NetApp Monitoring, v3.9.0

3.9.0 Release available

The Release 3.9.0 originally planed for Autumn is already available now. Please keep in mind that this release changes the store format. So we recommend to study the manual especially the chapter Upgrading to Version 3.9.0. 

Details regarding the new features und fixes are documented als always in the Release History online.

When planing the upgrade please take into account that we have reduced support capacities during summer-time.

NetApp Monitoring, Performance Monitoring

Solving perfdata display issues

Due to a customer request, we would like to show how the switch --perfdata_uom_string can be used in situations where monitoring systems have issues with unit of measurement (UOM) strings (the unit for performance data) and can not be displayed properly.

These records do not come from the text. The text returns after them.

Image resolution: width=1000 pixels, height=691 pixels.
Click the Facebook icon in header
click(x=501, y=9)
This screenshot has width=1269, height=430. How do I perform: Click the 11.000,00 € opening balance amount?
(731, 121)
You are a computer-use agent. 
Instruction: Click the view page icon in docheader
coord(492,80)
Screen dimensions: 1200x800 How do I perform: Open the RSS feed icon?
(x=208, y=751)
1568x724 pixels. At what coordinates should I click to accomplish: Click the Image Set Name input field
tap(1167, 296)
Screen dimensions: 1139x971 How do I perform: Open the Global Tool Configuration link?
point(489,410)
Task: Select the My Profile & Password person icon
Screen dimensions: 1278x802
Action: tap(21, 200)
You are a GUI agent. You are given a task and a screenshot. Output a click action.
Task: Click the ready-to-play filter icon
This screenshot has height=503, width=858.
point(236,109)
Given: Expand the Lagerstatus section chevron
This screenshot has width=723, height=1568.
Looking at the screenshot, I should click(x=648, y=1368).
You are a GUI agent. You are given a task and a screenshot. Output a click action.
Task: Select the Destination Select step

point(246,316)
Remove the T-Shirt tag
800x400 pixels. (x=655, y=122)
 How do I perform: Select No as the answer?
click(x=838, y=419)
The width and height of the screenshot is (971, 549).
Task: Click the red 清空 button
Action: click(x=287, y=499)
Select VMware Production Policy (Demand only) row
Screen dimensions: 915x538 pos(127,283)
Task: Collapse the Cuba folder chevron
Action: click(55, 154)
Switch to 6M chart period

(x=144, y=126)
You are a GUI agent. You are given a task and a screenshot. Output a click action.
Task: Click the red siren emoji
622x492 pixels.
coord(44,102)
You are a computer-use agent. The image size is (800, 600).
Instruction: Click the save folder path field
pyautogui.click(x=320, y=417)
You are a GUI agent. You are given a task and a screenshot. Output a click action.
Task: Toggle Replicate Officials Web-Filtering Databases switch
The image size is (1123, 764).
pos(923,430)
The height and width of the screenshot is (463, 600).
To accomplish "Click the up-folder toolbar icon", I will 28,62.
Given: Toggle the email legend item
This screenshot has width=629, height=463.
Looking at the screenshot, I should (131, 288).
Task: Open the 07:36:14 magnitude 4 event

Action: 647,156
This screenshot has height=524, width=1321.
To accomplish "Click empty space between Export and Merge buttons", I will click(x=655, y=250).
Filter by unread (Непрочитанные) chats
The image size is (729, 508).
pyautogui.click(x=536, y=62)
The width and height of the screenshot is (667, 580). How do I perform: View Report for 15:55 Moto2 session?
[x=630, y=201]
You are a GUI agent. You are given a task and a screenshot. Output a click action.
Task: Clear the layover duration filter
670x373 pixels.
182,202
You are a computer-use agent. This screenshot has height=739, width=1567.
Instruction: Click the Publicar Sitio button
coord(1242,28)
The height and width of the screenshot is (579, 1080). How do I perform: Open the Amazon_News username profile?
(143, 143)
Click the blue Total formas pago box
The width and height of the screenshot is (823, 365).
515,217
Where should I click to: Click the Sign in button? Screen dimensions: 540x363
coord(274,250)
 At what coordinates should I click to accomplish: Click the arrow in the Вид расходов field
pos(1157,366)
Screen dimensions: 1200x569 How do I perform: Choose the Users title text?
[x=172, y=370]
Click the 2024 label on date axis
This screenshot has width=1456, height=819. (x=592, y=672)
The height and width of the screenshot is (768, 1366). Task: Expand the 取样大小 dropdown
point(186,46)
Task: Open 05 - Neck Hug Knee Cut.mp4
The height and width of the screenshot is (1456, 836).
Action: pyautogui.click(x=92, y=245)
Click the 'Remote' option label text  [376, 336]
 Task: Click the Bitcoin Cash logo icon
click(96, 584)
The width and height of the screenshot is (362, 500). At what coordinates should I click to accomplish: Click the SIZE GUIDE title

For example, if the WAFL check returns the CP counter per second (/s) it can happen that the monitoring system thinks that there is no performance data because it can’t process the string wafl=0/s. In this case, we get an empty graph, such as the one below:

image.png

Using the switch --perfdata_uom_string=persec one can resolve this issue. Performance data will now be recognized and the graph will correctly display the data:

image.png

NetApp Monitoring

Ignore Case for -exclude

The parameter ‑‑exclude= can be used to exclude specific instances from a check. For instance, a group of volumes (provided they have a naming convention) can be excluded, e.g.:

$ ./check_netapp_pro.pl Usage ‑o volume ‑‑exclude=VMWare

This snippet excludes all volumes containing ‚VMWare‘ in their name (AB_VMWare_vol1, AB_VMWare_vol2, …).

But the devil is in the detail: storage admins have to take great care for case-sensitive names otherwise unwanted side effects can occur: for volumes AB_VMWare_vol1 and AB_vmware_vol2 the pattern above would only exclude the first volume.

Using the new switch ‑‑ignore_case we no longer have this issue.

$ ./check_netapp_pro.pl Usage ‑o volume ‑‑exclude=VMWare ‑‑ignore_case

In this case, all possible notations of VMWare would be matched, such as:

  • VMWare
  • VMware
  • VmWaRe
  • vmware

In the same way, ‑‑ignore_case also works for ‑‑include.

‑‑ignore_case will be included in version 3.9.0, available as of today as version 3.8.1_05 for beta testers in the Q-Portal.

NetApp Monitoring, v3.9.0

RC1 for 3.9.0 now available

In version 3.9.0 we are introducing a new store format that will increase overall check performance.

Customers wanting to test out this new release can now download the first release candidate, version 3.8.1_04 from the Q-Portal.

Please make sure to read the (short) section about the upgrade in the installation instructions included with the checks, since the store files have to be converted before the upgrade. Also bear in mind that there is no way of converting the files back to the old format. When downgrading all store files have to be deleted beforehand (we know that this is generally no big deal).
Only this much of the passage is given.